Updated: Oct 6, 2023



Der Gedächtnispalast ist eine Gedächtnistechnik, die seit der Antike verwendet wird, um sich Informationen besser merken zu können. Die Idee ist, sich einen imaginären Palast oder ein bekanntes Gebäude vorzustellen und die zu merkenden Informationen als Bilder in verschiedenen Räumen oder Orten dieses Palastes abzulegen.


Wenn man sich zum Beispiel eine Einkaufsliste mit Äpfeln, Brot und Milch merken muss, könnte man sich einen Palast mit drei Räumen vorstellen. Im ersten Raum befindet sich ein riesiger Apfelbaum, im zweiten ein Bäcker, der Brot backt, und im dritten eine Kuh, die Milch gibt.
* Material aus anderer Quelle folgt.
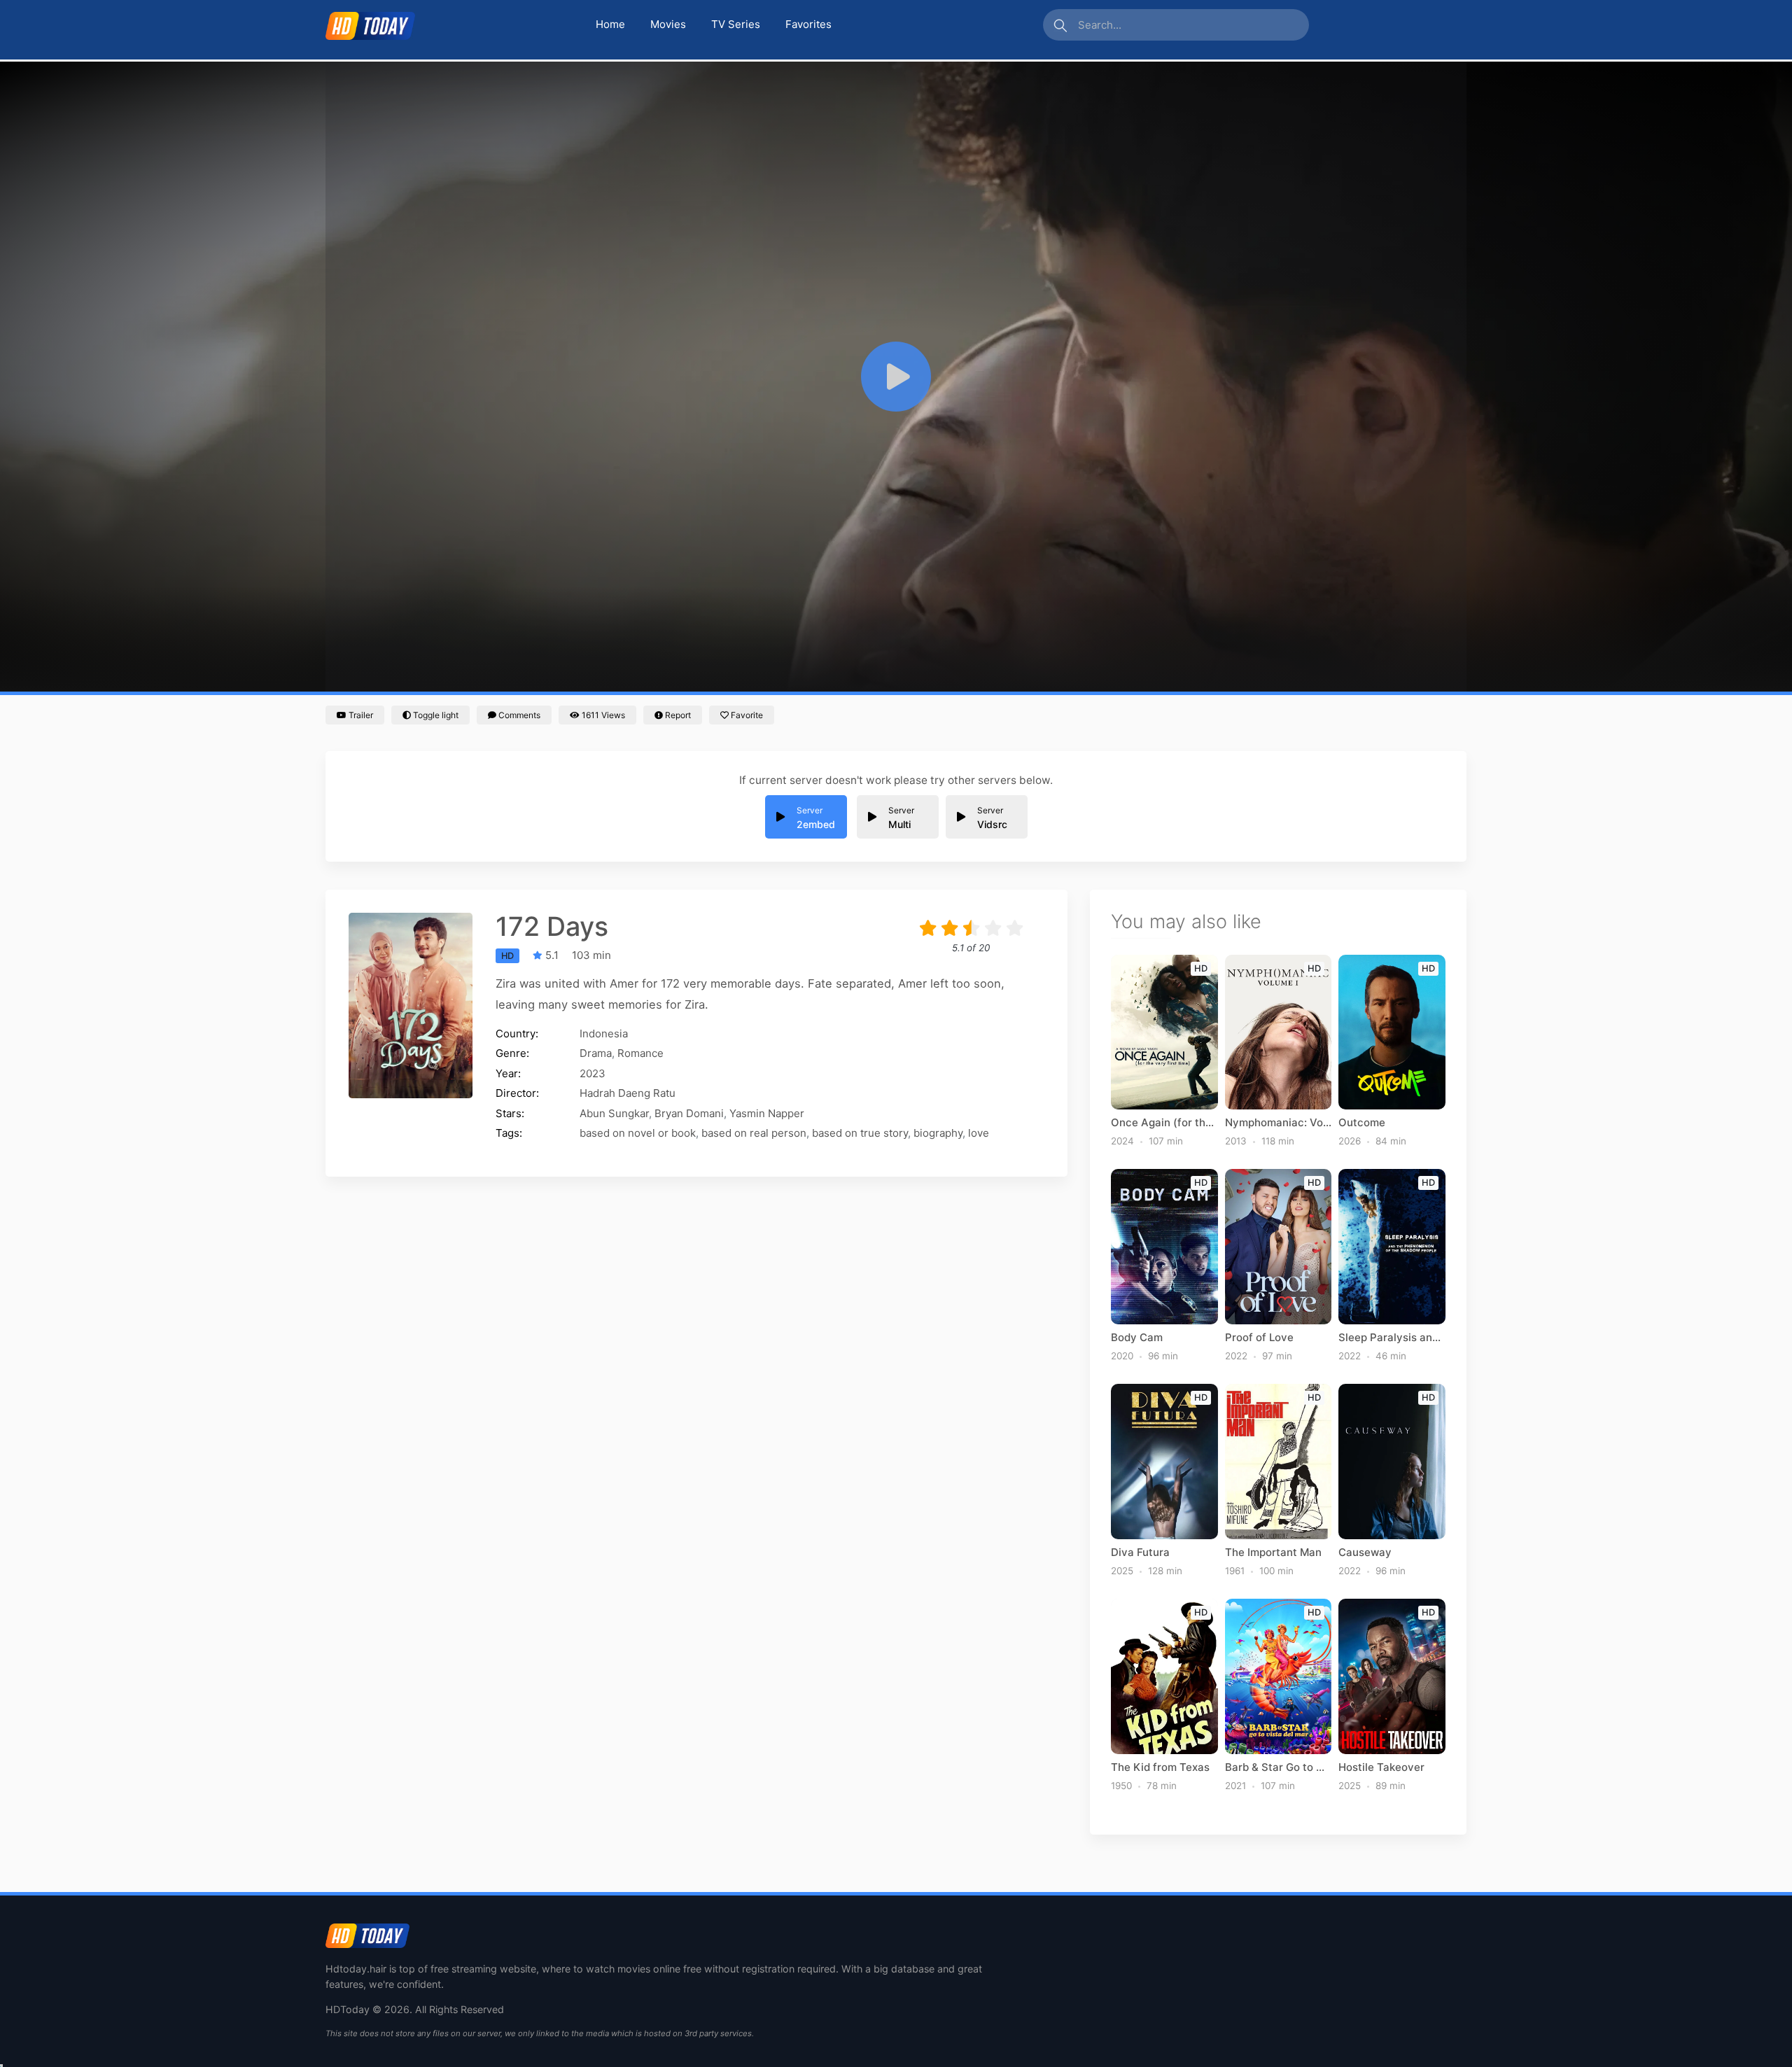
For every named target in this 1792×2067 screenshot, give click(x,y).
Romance (640, 1053)
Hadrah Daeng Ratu (628, 1093)
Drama (596, 1053)
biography (937, 1133)
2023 (593, 1073)
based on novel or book (638, 1133)
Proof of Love (1259, 1337)
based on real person (753, 1133)
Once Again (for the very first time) (1164, 1122)
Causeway (1365, 1552)
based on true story (860, 1133)
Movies (668, 24)
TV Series (735, 24)
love (978, 1133)
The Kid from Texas (1160, 1767)
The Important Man (1273, 1552)
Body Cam (1137, 1337)
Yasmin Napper (766, 1113)
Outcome (1361, 1122)
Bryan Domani (689, 1113)
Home (610, 24)
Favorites (808, 24)
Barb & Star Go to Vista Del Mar (1278, 1767)
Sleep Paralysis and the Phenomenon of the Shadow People (1392, 1337)
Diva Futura (1140, 1552)
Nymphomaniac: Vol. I (1278, 1122)
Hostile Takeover (1381, 1767)
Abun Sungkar (614, 1113)
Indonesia (604, 1033)
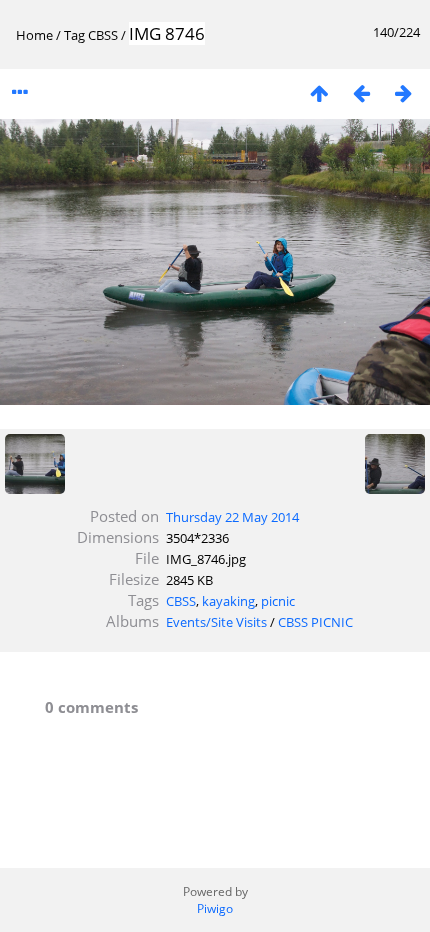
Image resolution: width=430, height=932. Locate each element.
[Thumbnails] (319, 92)
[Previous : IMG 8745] (361, 92)
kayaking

Beim „Spaziergang“ durch den Gedächtnispalast fällt es leichter, sich die Informationen zu merken, weil sie mit Bildern und räumlichen Beziehungen verknüpft sind.
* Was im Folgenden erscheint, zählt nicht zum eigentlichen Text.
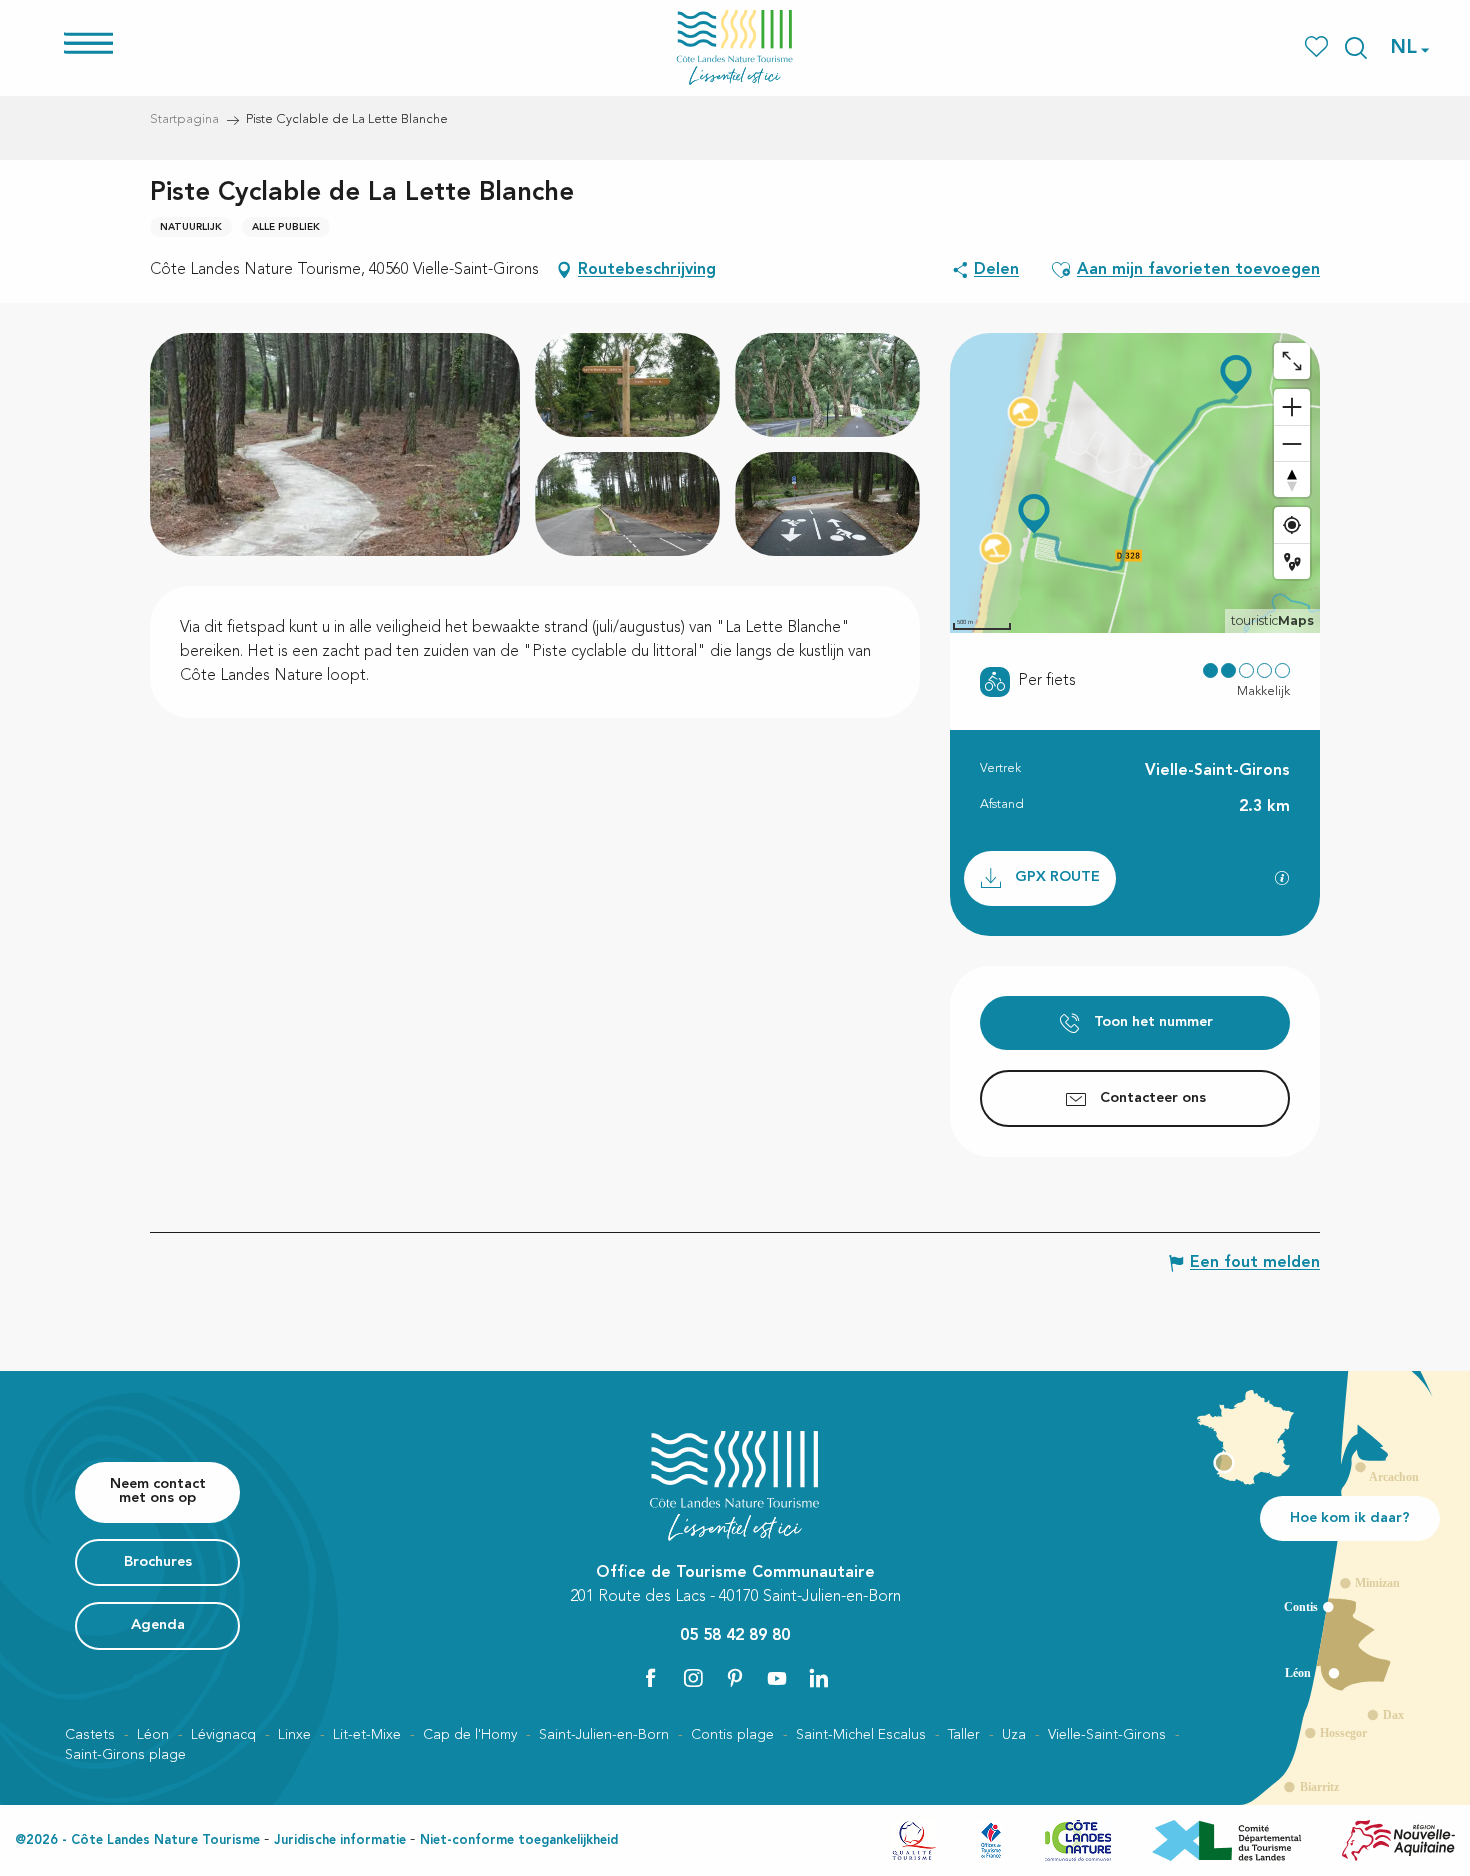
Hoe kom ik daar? (1350, 1518)
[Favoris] (1318, 47)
Diese Methode ist besonders nützlich, um sich Zahlen, Namen, Fakten und sogar komplexe Konzepte zu merken. Sie wird häufig von Menschen in Berufen angewandt, die viel Wissen erfordern, z. B. von Ärzten, Anwälten oder auch Studenten.


Der Gedächtnispalast ist nicht nur nützlich, sondern macht auch Spaß. Man kann seiner Kreativität freien Lauf lassen und eigene Paläste oder Gebäude erfinden. Manche verwenden sogar Schauplätze aus ihren Lieblingsfilmen oder -büchern als Gedächtnispaläste.


Die Technik erfordert Übung, aber die Ergebnisse sind oft erstaunlich. Wenn man einmal den Dreh raus hat, fällt es einem leichter, sich Dinge zu merken, und man ist überrascht, wie gut dieser alte Trick immer noch funktioniert.